PASSAGE SHOWN -
In [6]:
from fastai import *
from fastai.vision import *
from collections import defaultdict

In [7]:
path = Path('data/protein')
path.ls()

[PosixPath('data/protein/train.csv'),
 PosixPath('data/protein/ext_train_images'),
 PosixPath('data/protein/train_images'),
 PosixPath('data/protein/protein_predictions_tta.csv'),
 PosixPath('data/protein/ext_train.csv'),
 PosixPath('data/protein/protein_predictions.csv'),
 PosixPath('data/protein/test_images'),
 PosixPath('data/protein/sample_submission.csv'),
 PosixPath('data/protein/models'),
 PosixPath('data/protein/ext_data_images_urls.txt'),
 PosixPath('data/protein/protein_predictions_no_tta.csv'),
 PosixPath('data/protein/.ipynb_checkpoints')]

#### Construct the URL file

In [8]:
df = pd.read_csv(path/'ext_train.csv')
df.head()

LIST OF TASKS -
a. Decide whether each statement below agrees with the protein notebook above. For each, answer yes or no and quote the words from the notebook that decide it.
(i) The path is set to the folder data/protein.
(ii) The last cell reads the file train.csv.
(iii) The notebook imports defaultdict from the collections module.
b. Pick up the protein notebook where it stops and write what comes next.

DATA BELOW -

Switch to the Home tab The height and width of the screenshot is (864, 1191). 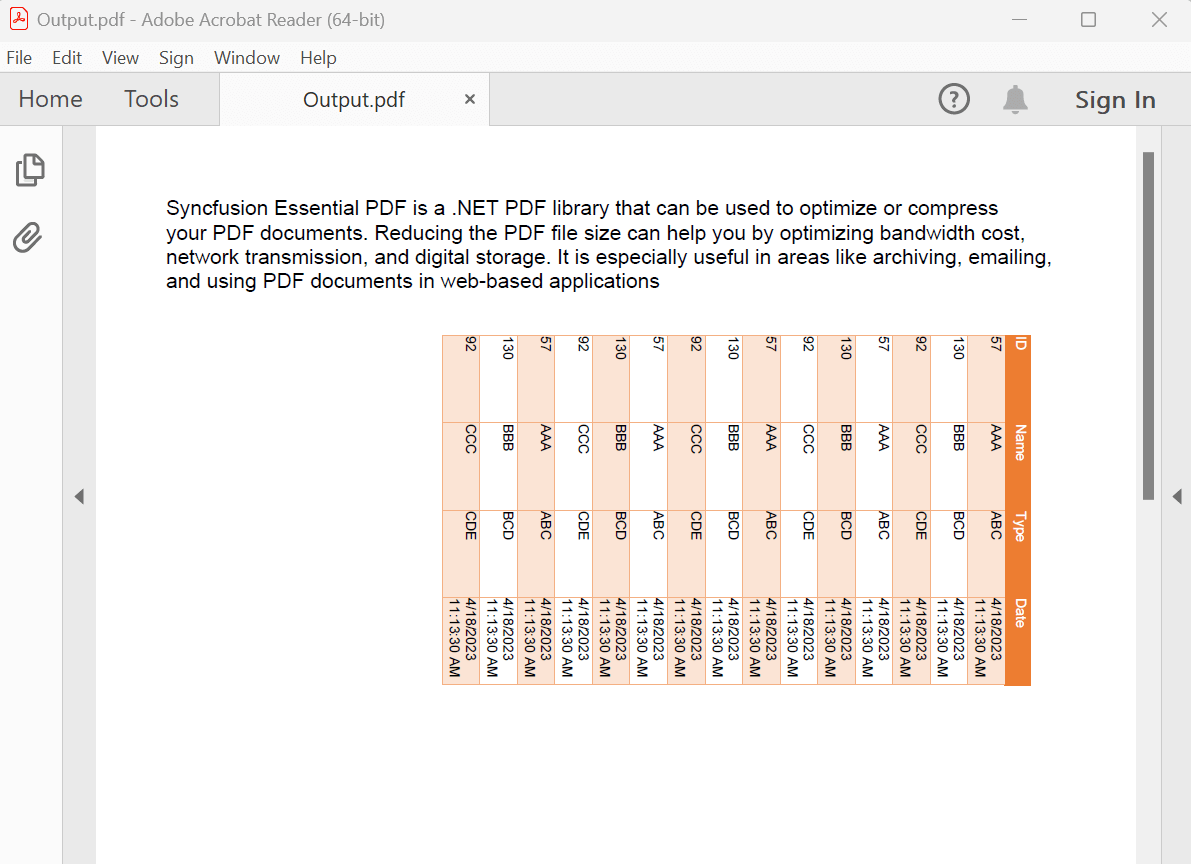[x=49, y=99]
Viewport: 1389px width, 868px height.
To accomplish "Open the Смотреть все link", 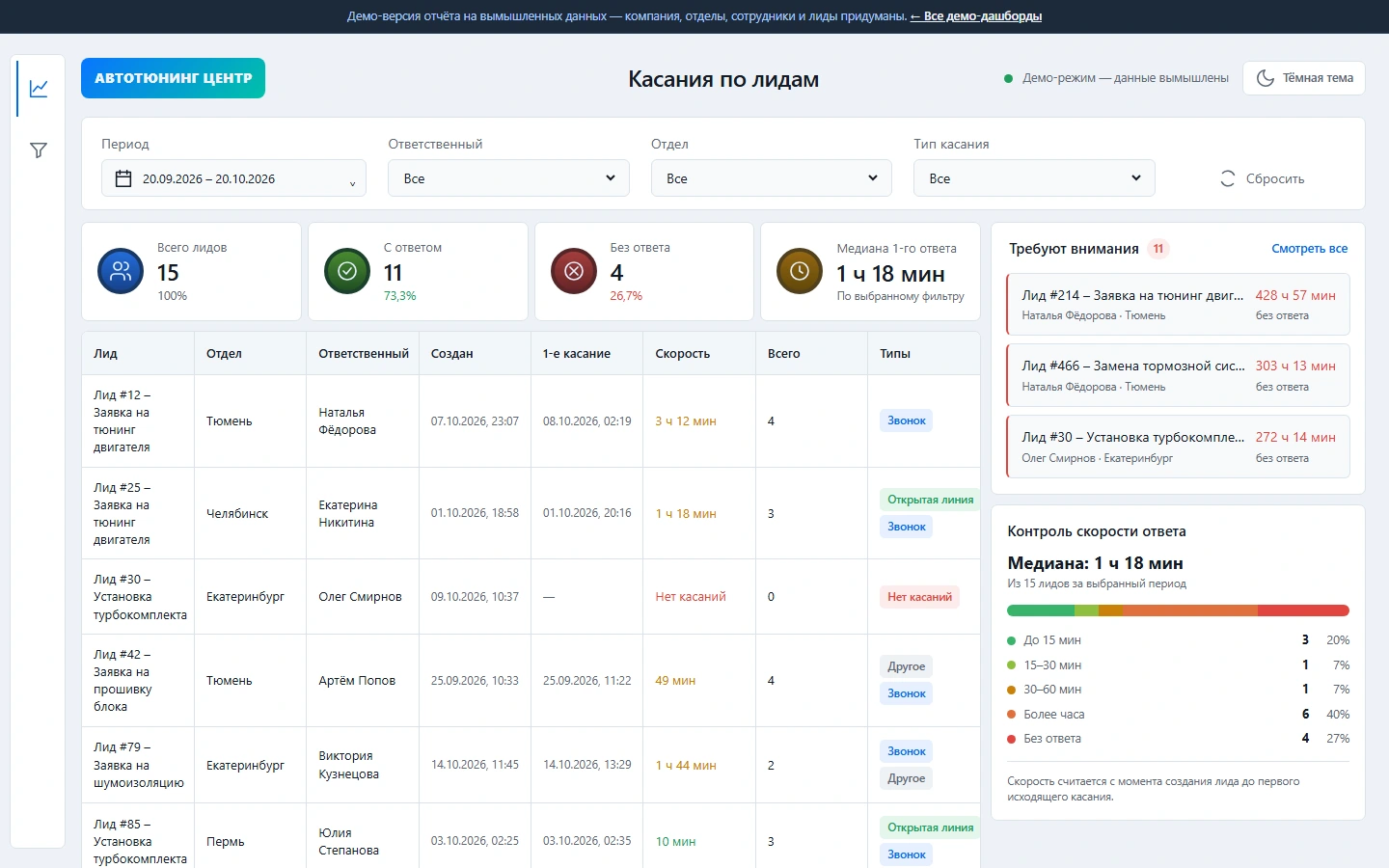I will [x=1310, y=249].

EXPECTED RESULTS -
a.
(i) Yes: "path = Path('data/protein')"
(ii) No: "df = pd.read_csv(path/'ext_train.csv')"
(iii) Yes: "from collections import defaultdict"

b.
Unnamed: 0,Id,Target
0,10580_1610_C1_1,21 13 25 2 0
1,10580_1610_C1_2,21 13 25 2 0
2,10580_1756_B1_1,21 13 25 2 0
3,10580_1756_B1_2,21 13 25 2 0
4,10580_1758_B1_1,21 13 25 2 0


In [9]:
URL_prefix = "https://v18.proteinatlas.org/images/"

In [11]:
URLs = defaultdict(list)
colors = ['red', 'green', 'blue', 'yellow']

for id, target in df.values:
    folder = id.split('_')[0]
    file_id = '_'.join(id.split('_')[1:])
    for c in colors:
        URLs[id].append(f'{URL_prefix}{folder}/{file_id}_{c}.jpg')

In [12]:
def download_url(url:str, dest:str, overwrite:bool=False, pbar:ProgressBar=None,
                 show_progress=True, chunk_size=1024*1024, timeout=4)->None:
    "Download `url` to `dest` unless it exists and not `overwrite`."
    if os.path.exists(dest) and not overwrite: return

    u = requests.get(url, stream=True, timeout=timeout)
    try: file_size = int(u.headers["Content-Length"])
    except: show_progress = False

    with open(dest, 'wb') as f:
        nbytes = 0
        if show_progress: pbar = progress_bar(range(file_size), auto_update=False, leave=False, parent=pbar)
        for chunk in u.iter_content(chunk_size=chunk_size):
            nbytes += len(chunk)
            if show_progress: pbar.update(nbytes)
            f.write(chunk)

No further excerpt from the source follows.